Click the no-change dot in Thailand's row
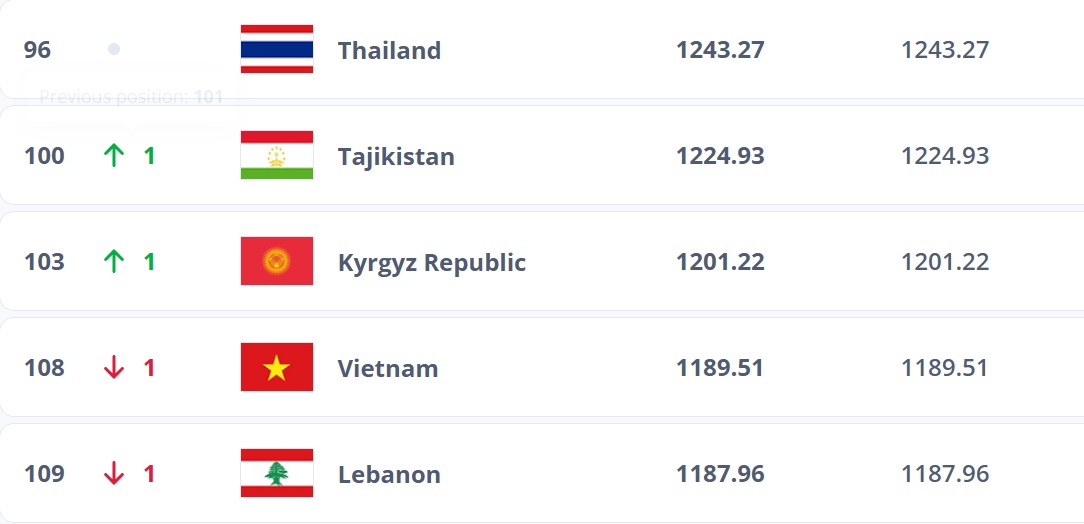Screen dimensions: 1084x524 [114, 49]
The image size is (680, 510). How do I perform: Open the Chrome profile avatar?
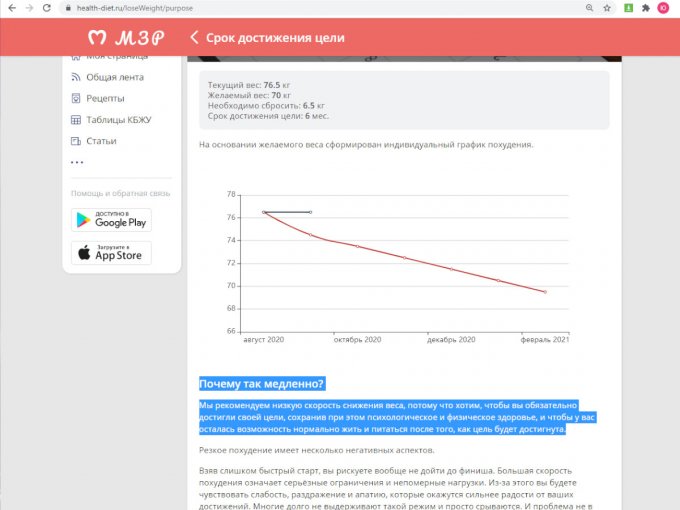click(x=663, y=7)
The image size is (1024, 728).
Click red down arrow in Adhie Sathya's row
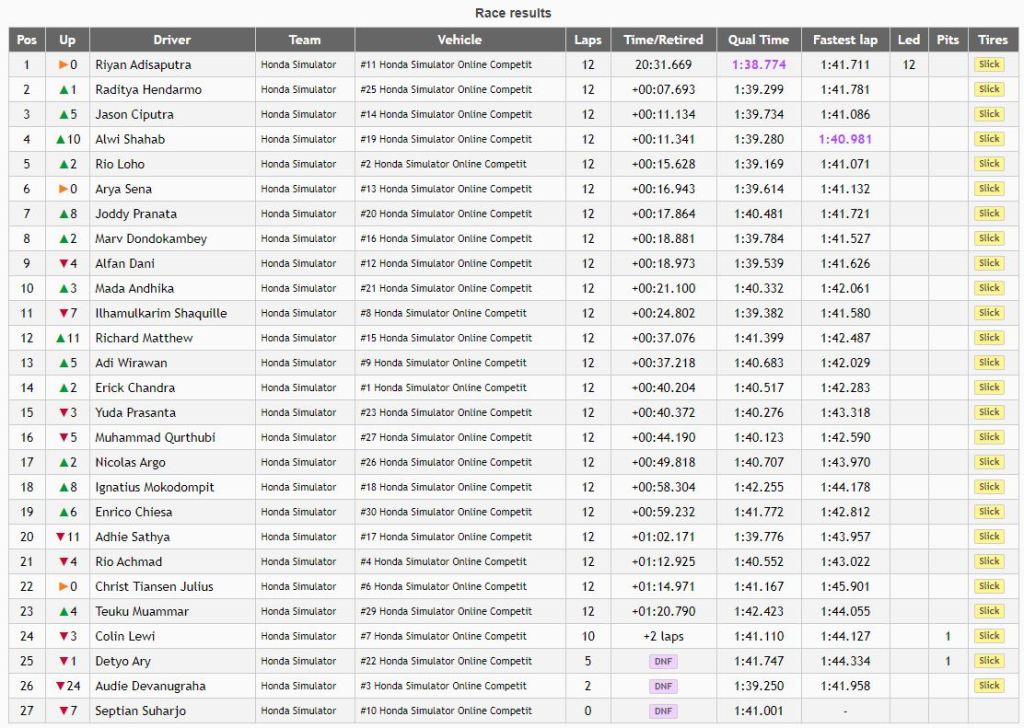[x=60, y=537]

- [Aim] Express each non-blank line of the rows above as a Markdown table with the columns No. and Text. Number the lines in order and leave out the pictures.

- [Answer to this exercise]
| No. | Text |
|---|---|
| 1 | Click the no-change dot in Thailand's row |
| 2 | Screen dimensions: 1084x524 [114, 49] |
| 3 | The image size is (680, 510). How do I perform: Open the Chrome profile avatar? |
| 4 | click(x=663, y=7) |
| 5 | The image size is (1024, 728). |
| 6 | Click red down arrow in Adhie Sathya's row |
| 7 | [x=60, y=537] |